This, in a way, marks a departure from the procedure usually followed in cases involving foreign nationals accused of entering India without valid documents.

In 2016, then Minister of State for Home Affairs Kiren Rijiju said in Parliament, "According to available information, there are about 20 million illegal immigrants from Bangladesh in India."

The government has made it clear that illegal immigrants are a threat to the nation's security.

Suvendu Adhikari's announcement comes amid an increasingly aggressive political push against illegal immigration from Bangladesh in India, especially in BJP-ruled states.

The BJP had repeatedly accused the previous Mamata Banerjee-led Trinamool Congress (TMC) government of turning a blind eye to illegal Bangladeshi infiltration for vote-bank politics. The TMC denied the charge. Cracking down on "infiltrators" and tightening border security emerged as one of the BJP's central campaign themes in the 2026 Vidhan Sabha Election that brought it to power in West Bengal.

ASSAM CM HIMANTA BISWA SARMA HAS ADOPTED PUSHBACK STRATEGY

In neighbouring Assam, Chief Minister Himanta Biswa Sarma has pushed a similar hardline line on "infiltrators" in recent months, saying the state had begun deporting or "pushing back" people declared foreigners instead of keeping them indefinitely in detention centres.
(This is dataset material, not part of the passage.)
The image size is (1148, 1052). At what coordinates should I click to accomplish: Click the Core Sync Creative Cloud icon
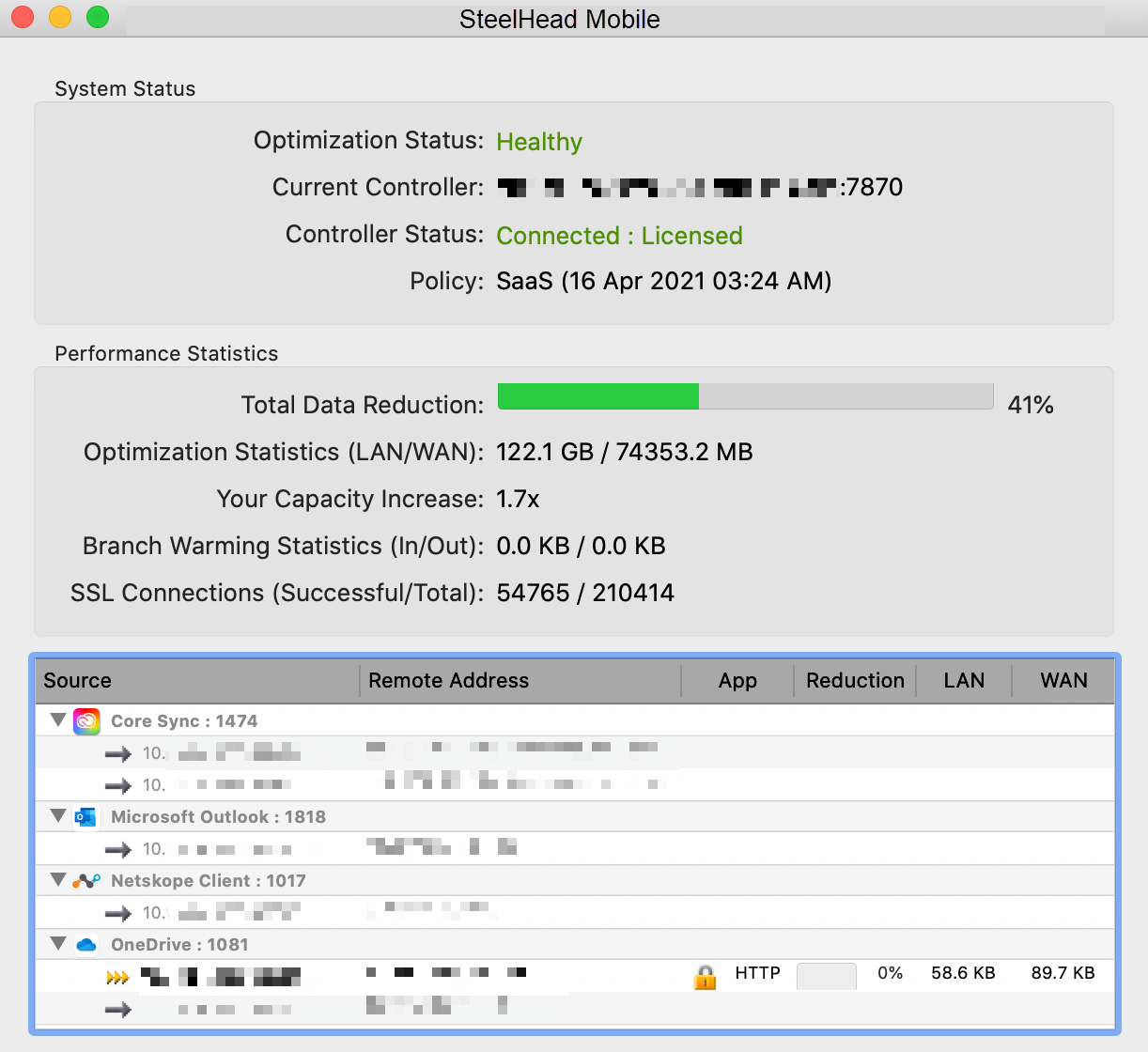tap(86, 721)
Reacting to a diplomatic row, the statement created, Himanta cited a Supreme Court order and the Immigrants (Expulsion from Assam) Act, 1950, to argue that district authorities can act against illegal immigrants without waiting for a Foreigners' Tribunal route in every case.

Reports said Assam had pushed back hundreds of people, though the exercise has also triggered court petitions and concerns over the due process of law.

The common political line also found a moment. After Himanta's oath ceremony in Guwahati, which came days after Suvendu took office in Kolkata, the Assam CM shared a photo and wrote, "Bad days for (You know who)". The remark was read in the context of the two BJP chief ministers' anti-infiltration stance and politics.

WHAT EXACTLY DID SUVENDU ADHIKARI ORDER ON EXPELLING BANGLADESHIS?

Speaking to reporters in Howrah on Thursday, Suvendu Adhikari said police and the Railway Protection Force (RPF) had been instructed not to send certain categories of detained Bangladeshi migrants to court.

"The police commissioner and the RPF have been clearly instructed that if illegal migrants from Bangladesh, who are not entitled to apply for citizenship under the CAA, are detained at the Howrah Station, they should not be sent to a court," said Adhikari.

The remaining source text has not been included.